I knew rock music, with rare exceptions, was banned in the Soviet Union. The state deemed it a font of cultural corruption, a danger to the fabric of society. Young people had to be protected from the pied pipers of bourgeois capitalism. Giving in made you a hooligan, a drunk, a gang member. It made you “antisocial” — a crime of the highest order.
In practice, I knew, Soviet purity didn’t live up to the rhetoric. Russians found small ways to circumvent the diktat that governed their lives. Or a few did, anyway. Possibly the man next to me on the plane. He traveled. That would make it easier.
Something about him intrigued me. An unsteadiness radiated from his eyes, which was easy to miss, because at the same time, he exuded such warmth. He seemed a little sad.
Naturally, he was curious why an American boy was flying to Moscow alone. I told him my parents worked at the U.S. Embassy, but he didn’t pry further. Instead, we talked about the Beatles for the rest of the flight. Favorite songs. Favorite albums. Stories we’d heard. He knew a lot, was eager to share and eager to know more. I bragged about the time I saw a show by a tribute band called Imagine, led by a cast member of the Broadway show Beatlemania. He lit up.
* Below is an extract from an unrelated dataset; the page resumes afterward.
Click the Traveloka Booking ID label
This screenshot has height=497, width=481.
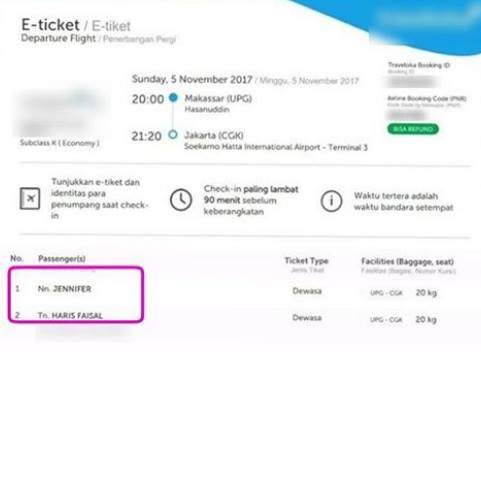tap(419, 65)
I didn’t get his name. After we landed, he nodded goodbye and melted into the crowd.
I went to my bedroom window. It framed a city in darkness, where no stars twinkled. Fourteen stories below, the militsiya booth sat on the ground like a tiny square Lego.
I fixed my gaze on it. I concentrated, willing the guard out of his station.
After a few minutes, the door flipped open. A woolly hat popped out and moved across the lot, covered with ice.
He crossed to the far side and stopped. Even from this distance, I could see the grim line of his jaw, the frayed threads of his belt, the thick padding on his boots. He hung his head for a moment, then shot his arms to the sky. Like a conductor in front of an orchestra.
Only I could see it. But this happened to me all the time. My imagination took over.
All around this side of Leninsky Prospekt, in dozens of neighboring apartment complexes, little doors opened in little guard booths with little dimpled roofs, and militsiya men, maybe a hundred, stepped out. They streamed toward mine, onto the icy lot. They took up positions in concentric semicircles facing him. His head was now bowed, his arms still appealing to the heavens. The first row kneeled, the second and third stood tall. There seemed to be a vibration in the air. Some were humming. Tuning their voices. A muted strumming followed, a lone balalaika.
The leader brought his arms down in a sudden crash as if striking kettle drums, and the voices rose in a great chorus, every last one singing into the night.
I recognized it, of course. It was the Beatles. “Back in the USSR.” Close to a hundred somber men belting it out, in harmony, like a hymn or an anthem. Like the country was free, its spirit unchained.
The clouds cleared away, and my choir filled the sky with song. The lyrics reverberated with joy down canyons between buildings to the city’s core, then came booming back off the Seven Sisters, Moscow’s massive, crowned skyscrapers.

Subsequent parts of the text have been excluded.